Problems to work on:
1. Reproduce the passage of the Barrett's esophagus article from "This means all" up to and including "help change this.".
2. Pick up the Barrett's esophagus article after its final sentence and keep writing.

Understanding the evolution of Barrett’s oesophagus
Dr Stuart McDonald in our Centre for Tumour Biology will receive a programme foundation award of ~ £1.2 million from Cancer Research UK. This funding will allow the group to study how the pre-cancerous condition Barrett’s oesophagus evolves into cancer through investigating changes in the tissue over time; both clonal (genetic) and architectural (its physical structure).
With this award the team hopes to determine how Barrett’s evolves into cancer and find novel biomarkers that can change how we look after patients with Barrett’s oesopahgus.
While Barrett’s is common in the UK at ~2 per cent of the population, an individual’s risk of developing cancer is low, 0.3 per cent of all cases progress, and unfortunately we currently have no way of predicting who will develop cancer or not.
This means all patients with Barrett’s are subjected to regular, invasive endoscopic surveillance to detect cancer every few years regardless of actual cancer risk. Our researchers hope to help change this.
Predicting cancer risk in Barrett’s
Barrett’s oesophagus is a premalignant disease that is characterised by metaplasia (a change from one tissue type to another) that involves the replacement of the normal lining of the oesophagus with one that is similar to that of the stomach or intestine.
The current view is that this is due exposure of the oesophagus to chronic acid/bile reflux that results in repeated ulceration and repair by neighbouring stomach tissue.
Patients with oesophageal cancer have a very poor survival rate and this is in part due to a lack of understanding of the evolution of the precancer conditions such as Barrett’s oesophagus. Dr McDonald said:
Endoscopic surveillance is very expensive and is a particularly unpleasant experience for the patient. If 99.7% of patients are not at risk then we have to find new biomarkers for cancer risk to stratify surveillance to only those that are at risk of developing cancer and identifying them before they develop any signs of cancer. We can only do this by understanding the true nature of glandular evolution within the Barrett’s lesion.

Listed entries:
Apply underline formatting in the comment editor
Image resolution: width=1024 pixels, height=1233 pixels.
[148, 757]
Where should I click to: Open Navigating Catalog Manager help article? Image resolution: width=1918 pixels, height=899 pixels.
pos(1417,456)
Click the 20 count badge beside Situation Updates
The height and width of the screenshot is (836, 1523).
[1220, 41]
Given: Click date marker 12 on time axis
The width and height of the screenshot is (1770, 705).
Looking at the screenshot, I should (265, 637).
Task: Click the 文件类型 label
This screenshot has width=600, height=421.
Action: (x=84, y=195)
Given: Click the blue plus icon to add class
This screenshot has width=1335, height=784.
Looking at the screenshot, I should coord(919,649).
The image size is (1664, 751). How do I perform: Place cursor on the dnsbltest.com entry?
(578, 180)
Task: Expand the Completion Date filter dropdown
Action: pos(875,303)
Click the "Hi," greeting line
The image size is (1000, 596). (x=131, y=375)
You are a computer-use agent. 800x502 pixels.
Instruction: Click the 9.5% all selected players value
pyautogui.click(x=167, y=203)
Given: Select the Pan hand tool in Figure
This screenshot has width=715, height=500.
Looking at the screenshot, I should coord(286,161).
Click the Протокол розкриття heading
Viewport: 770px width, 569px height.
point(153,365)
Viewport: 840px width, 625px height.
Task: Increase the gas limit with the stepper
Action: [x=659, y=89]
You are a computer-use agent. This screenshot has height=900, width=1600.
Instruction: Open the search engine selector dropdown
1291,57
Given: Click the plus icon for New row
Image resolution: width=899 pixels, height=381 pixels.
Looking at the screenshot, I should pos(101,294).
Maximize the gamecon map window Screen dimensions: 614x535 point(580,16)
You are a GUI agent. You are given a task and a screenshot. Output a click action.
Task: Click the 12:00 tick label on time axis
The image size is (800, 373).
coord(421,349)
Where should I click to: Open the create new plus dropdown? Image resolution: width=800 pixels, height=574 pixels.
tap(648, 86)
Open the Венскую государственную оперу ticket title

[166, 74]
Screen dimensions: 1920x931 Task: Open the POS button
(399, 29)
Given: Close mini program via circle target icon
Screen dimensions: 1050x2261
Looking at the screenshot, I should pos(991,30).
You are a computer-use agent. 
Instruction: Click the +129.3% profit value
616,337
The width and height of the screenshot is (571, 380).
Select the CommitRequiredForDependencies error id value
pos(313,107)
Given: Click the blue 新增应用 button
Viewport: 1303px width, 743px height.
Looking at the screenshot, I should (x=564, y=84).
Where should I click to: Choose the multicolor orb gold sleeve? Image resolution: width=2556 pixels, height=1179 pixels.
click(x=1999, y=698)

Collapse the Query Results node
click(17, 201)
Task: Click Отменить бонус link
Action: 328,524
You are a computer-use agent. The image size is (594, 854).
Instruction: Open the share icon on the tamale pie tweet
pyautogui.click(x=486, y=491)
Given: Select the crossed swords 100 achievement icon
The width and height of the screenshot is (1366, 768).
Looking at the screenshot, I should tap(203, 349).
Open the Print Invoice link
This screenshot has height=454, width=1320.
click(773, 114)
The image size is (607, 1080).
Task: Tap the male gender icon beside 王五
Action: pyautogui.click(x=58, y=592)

Answers to this exercise:
1.
This means all patients with Barrett’s are subjected to regular, invasive endoscopic surveillance to detect cancer every few years regardless of actual cancer risk. Our researchers hope to help change this.

2.
They have previously shown that the architecture of Barrett’s resembles the stomach lining and that it can further develop characteristics of the intestine on the cellular level. Barrett’s is a glandular condition and earlier projects have found a range of gland types each with their own cellular makeup.
Dr McDonald has developed an innovative approach where tissue architecture and genotype are analysed together to provide an effective means of measuring evolution in Barrett’s and therefore a more effective cancer risk stratification. Data obtained from this study will form the framework for developing evolutionary biomarkers as a model for cancer risk.
We do not understand how the Barrett’s gland phenotype evolves and the aim is to develop a tool whereby a pathologist can assess cancer risk through histological analysis of routine tissue sections.
The research plan covers three main aims
- Understanding how different Barrett’s gland types are clonally related to each other.
- Assessing gland diversity along with genetic diversity over time in at-risk patients.
- Investigating future cancer risk of patients already diagnosed and endoscopically treated for the early signs of cancer.